Handlung Die Handlung hat mich sehr interessiert. Es geht rasant los und bleibt bis zum Schluss spannend. In angemessenem Tempo folgen spannungsreiche und relativ "normale" Szenen. Mir gefällt wirklich gut, dass wir als Leser so viel vom Nachtschattenwald sehen und miträtseln können, was es sich mit dem gefürchteten Mondwandler auf sich hat. Insbesondere gefiel mir die Wendung zum Schluss. Der Autorin gelingt es sehr gut, aus einer zunächst übernatürlichen, magischen Erklärung der Dinge eine rational und denkbare Erklärung zu machen - auf die Auflösung des Rätsels um den Nachtschattenwald, den Schläfern und dem Mondwandler könnt ihr euch also unheimlich freuen!
Figuren Die Figuren sind ziemlich einzigartig. Sie sind alle individuell und dynamisch konzipiert. Alle Figuren haben eine Vergangenheit, die auch in die gegenwärtige Zeit im Buch hineinwirkt. Ich konnte mich schnell mit den Protagonisten anfreunden und finde sie auch allesamt sympathisch.

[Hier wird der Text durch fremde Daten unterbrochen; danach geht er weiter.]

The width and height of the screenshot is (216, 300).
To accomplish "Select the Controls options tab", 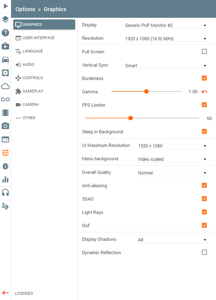I will 32,78.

Ihre Gedankengänge und Handlungen sind nachvollziehbar und realistisch. Zudem ist ihr Habitus auch dem Alter entsprechend. Es gibt einige Figuren, die man kennenlernen kann. Neben den vielen Protagonisten gibt es auch einige Antagonisten. Einige der Antagonisten kann man nur aus der Ferne betrachten, aber der "Hauptantagonist" wird intensiv beleuchtet.

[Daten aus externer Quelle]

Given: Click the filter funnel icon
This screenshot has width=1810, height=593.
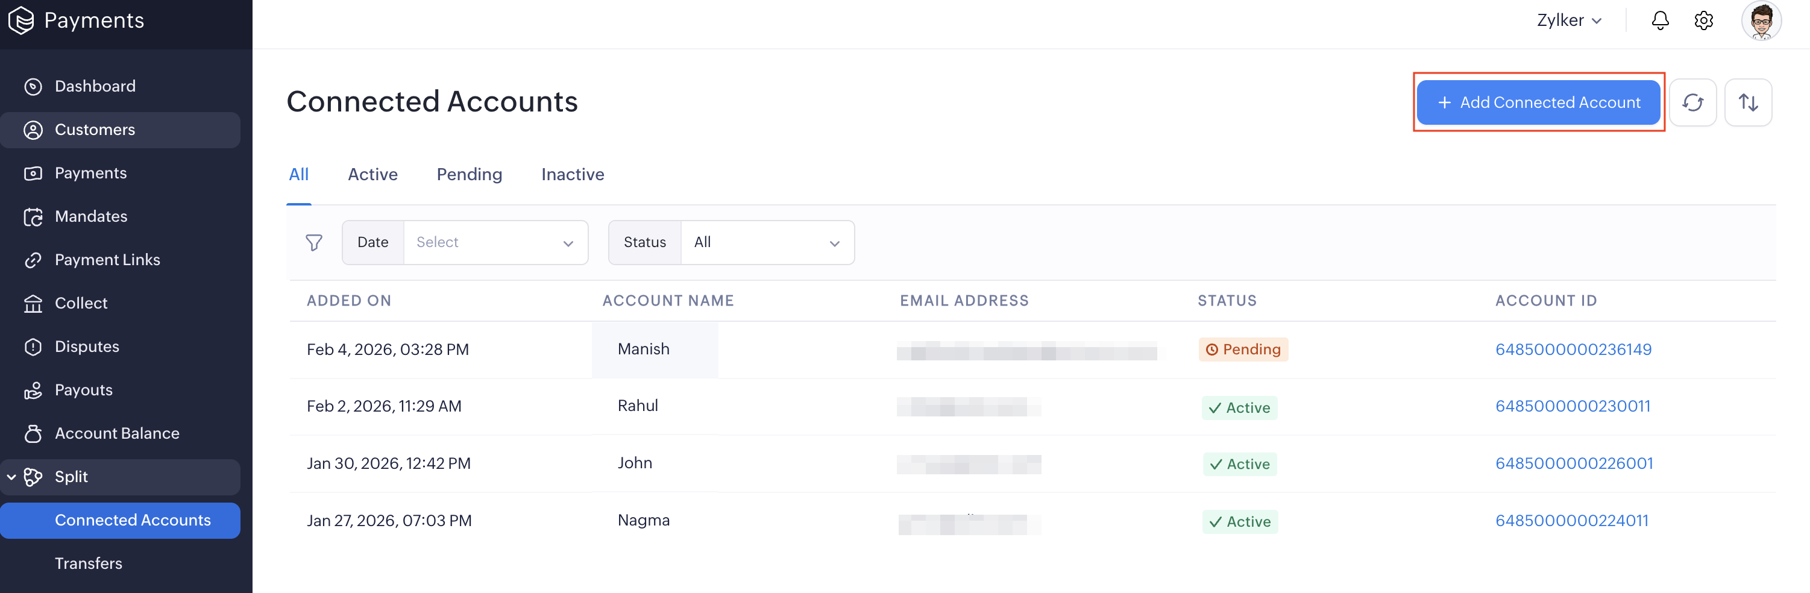Looking at the screenshot, I should (x=313, y=242).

Fazit Kathrin Tordasis neues Buch "Nachtschattenwald. Auf den Spuren des Mondwandlers" ist ein intensives, magisches Erlebnis, das nicht nur für Kinder ab 10 Jahren geeignet ist. Auch Erwachsene können Spaß an der Geschichte haben. Euch erwarten interessante, dynamische Figuren. Sowohl die Protagonisten als auch die Antagonisten sind gut konzipiert worden. Sie lassen ihre Leser tiefe Blicke in ihre Psyche werfen. Der Schreibstil und die Handlung lassen das Fantasy-Herz höherschlagen. Zudem kann man es auch als Dystopie und Abenteuergeschichte sehen! Es gibt unheimlich viele Orte zu entdecken, viele 'magische' Wesen schwirren umher und ein Geheimnis möchte unbedingt aufgedeckt werden. Insgesamt ist der "Nachschattenwald" pure Unterhaltung. Ein fantastisches Leseerlebnis für Groß und Klein.
Außergewöhnliche Geschichte, aber sehr langatmig Im Nachtschattenwald ist die Hölle los. Im wahrsten Sinne des Wortes, denn dort dreht der Nachtwandler seine Runden und sammelt alle eine, die nachts nicht in ihrem Bett liegen. Der Wald holt sich seine Territorien zurück und vertreibt die Menschen immer weiter. Wir lernen in dieser Zeit Finn und Samira kenne, die beide wichtige Menschen an den Nachtwandler verloren haben. Doch warum will niemand nach ihnen suchen? Langsam aber sicher kommen die beiden einem riesigen Geheimnis auf die Spur, dass ihr Vertrauen in die Erwachsenen in ihren Grundfesten erschüttern wird. Die Geschichte an sich ist wirklich außergewöhnlich und stellt unsere derzeitige Situation mit Mutter Erde sehr schön dar. Doch was dann folgt, umgehen wir hoffentlich. Mir hat die Idee und die Figuren wahnsinnig gut gefallen. Allerdings sind hier auch sehr viele Längen drin, die es mir schwer gemacht haben, die Geduld zu bewahren. Mich hat es jedenfalls wirklich angestrengt, dem Ganzen zu folgen. Dafür ist es dann nach diesen Längen wieder volle Action. Von einem Extrem ins andere, so würde ich mein Leseerlebnis hier beschreiben. Es ist bildgewaltig, fantastisch und es dreht sich um Liebe und Freundschaft. Hat mir im Großen und Ganzen wirklich sehr gut gefallen.